*Passage shown*
┌──

From 3d6ca95db11e59ac6b6e5b0ffab750dde22f9f60 Mon Sep 17 00:00:00 2001
From: PimLeerkes <pimsimon.leerkes@gmail.com>
Date: Sun, 10 Nov 2024 11:45:56 +0100
Subject: [PATCH 2/2] refactoring the simulator

---
 stormvogel/simulator.py | 120 +++++++++++++++++++---------------------
 1 file changed, 56 insertions(+), 64 deletions(-)

diff --git a/stormvogel/simulator.py b/stormvogel/simulator.py
index fefc64c..36301f7 100644
--- a/stormvogel/simulator.py
+++ b/stormvogel/simulator.py
@@ -97,6 +97,26 @@ def __eq__(self, other):
             return False
 
 
+def get_range_index(
+    state: stormvogel.model.State,
+    scheduler: stormvogel.result.Scheduler
+    | Callable[[stormvogel.model.State], stormvogel.model.Action],
+) -> int:
+    """Helper function to convert the chosen action in a state by a scheduler to a range index."""
+    assert scheduler is not None
+    if isinstance(scheduler, stormvogel.result.Scheduler):
+        action = scheduler.get_choice_of_state(state)
+    elif callable(scheduler):
+        action = scheduler(state)
+    else:
+        raise TypeError("Must be of type Scheduler or a function")
+
+    available_actions = state.available_actions()
+
+    assert action is not None
+    return available_actions.index(action)
+
+
 def simulate_path(
     model: stormvogel.model.Model,
     steps: int = 1,
@@ -117,21 +137,6 @@ def simulate_path(
     Returns a path object.
     """
 
-    def get_range_index(stateid: int):
-        """Helper function to convert the chosen action in a state by a scheduler to a range index."""
-        assert scheduler is not None
-        if isinstance(scheduler, stormvogel.result.Scheduler):
-            action = scheduler.get_choice_of_state(model.get_state_by_id(state))
-        elif callable(scheduler):
-            action = scheduler(model.get_state_by_id(state))
-        else:
-            raise TypeError("Must be of type Scheduler or a function")
-
-        available_actions = model.states[stateid].available_actions()
-
-        assert action is not None
-        return available_actions.index(action)
-
     # we initialize the simulator
     stormpy_model = stormvogel.mapping.stormvogel_to_stormpy(model)
     if seed:
@@ -141,15 +146,15 @@ def get_range_index(stateid: int):
     assert simulator is not None
 
     # we start adding states or state action pairs to the path
-    state = 0
+    state_id = 0
     path = {}
     simulator.restart()
     if not model.supports_actions():
         for i in range(steps):
             # for each step we add a state to the path
-            if not model.states[state].is_absorbing() and not simulator.is_done():
-                state, reward, labels = simulator.step()
-                path[i + 1] = model.states[state]
+            if not model.states[state_id].is_absorbing() and not simulator.is_done():
+                state_id, reward, labels = simulator.step()

└──

*Source excerpt*
┌──

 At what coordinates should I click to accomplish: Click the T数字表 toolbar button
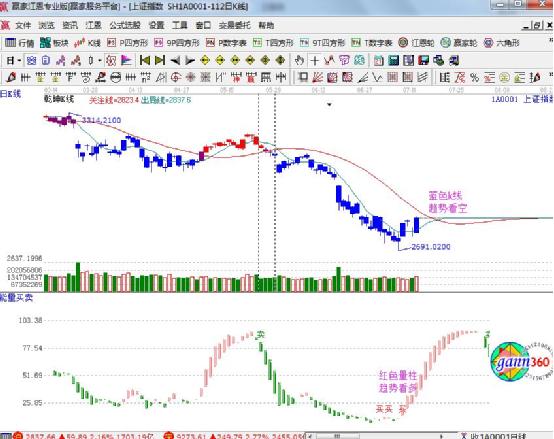point(372,43)
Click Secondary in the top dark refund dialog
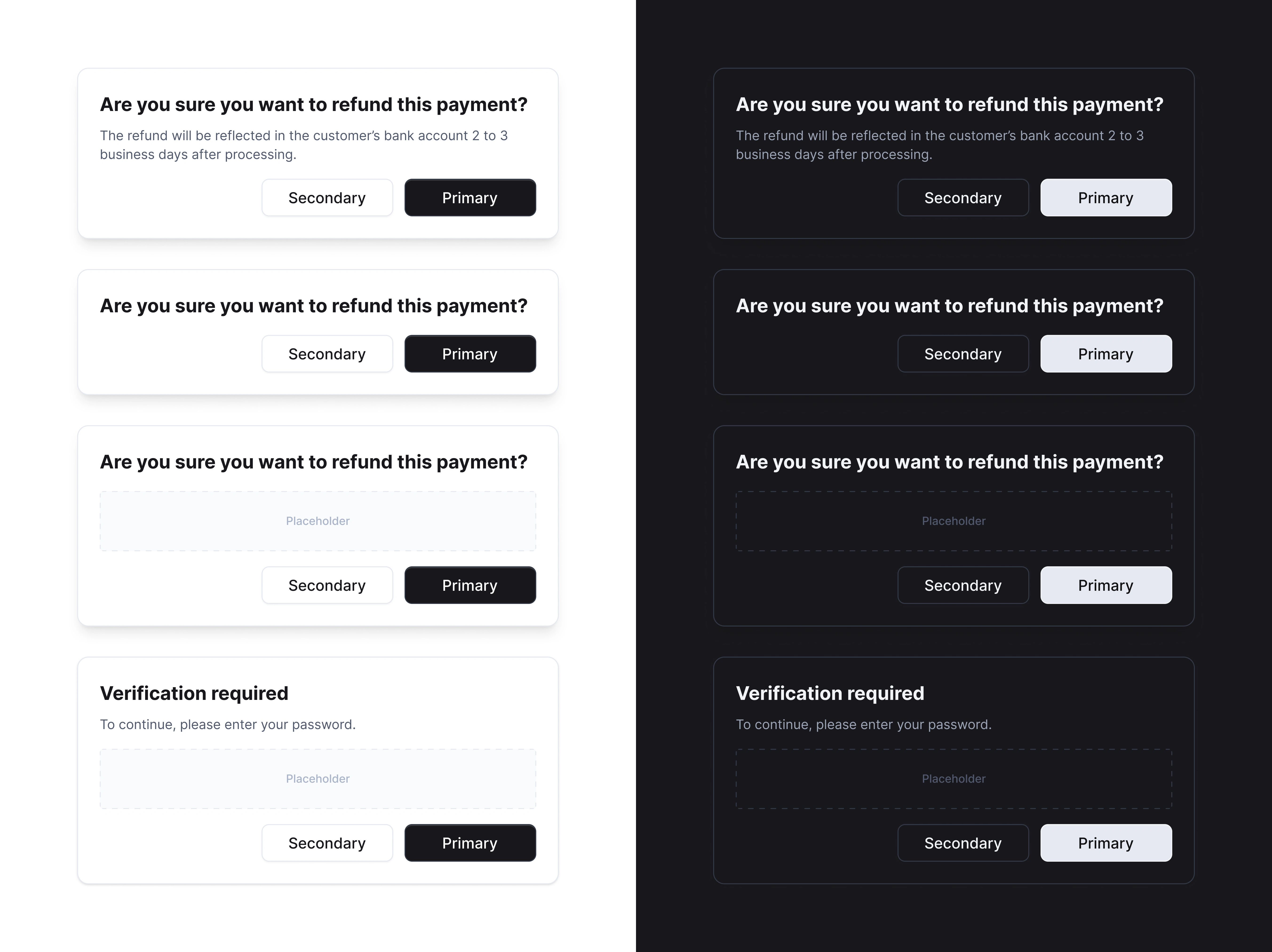This screenshot has width=1272, height=952. coord(963,198)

└──

*What is asked*
Summarize the simulator patch above in two sentences.

*The answer*
This patch, titled "refactoring the simulator," changes stormvogel/simulator.py with 56 insertions and 64 deletions. It takes the get_range_index helper out of simulate_path and makes it a standalone function that takes a state and a scheduler instead of a state id, and it renames the variable state to state_id inside simulate_path.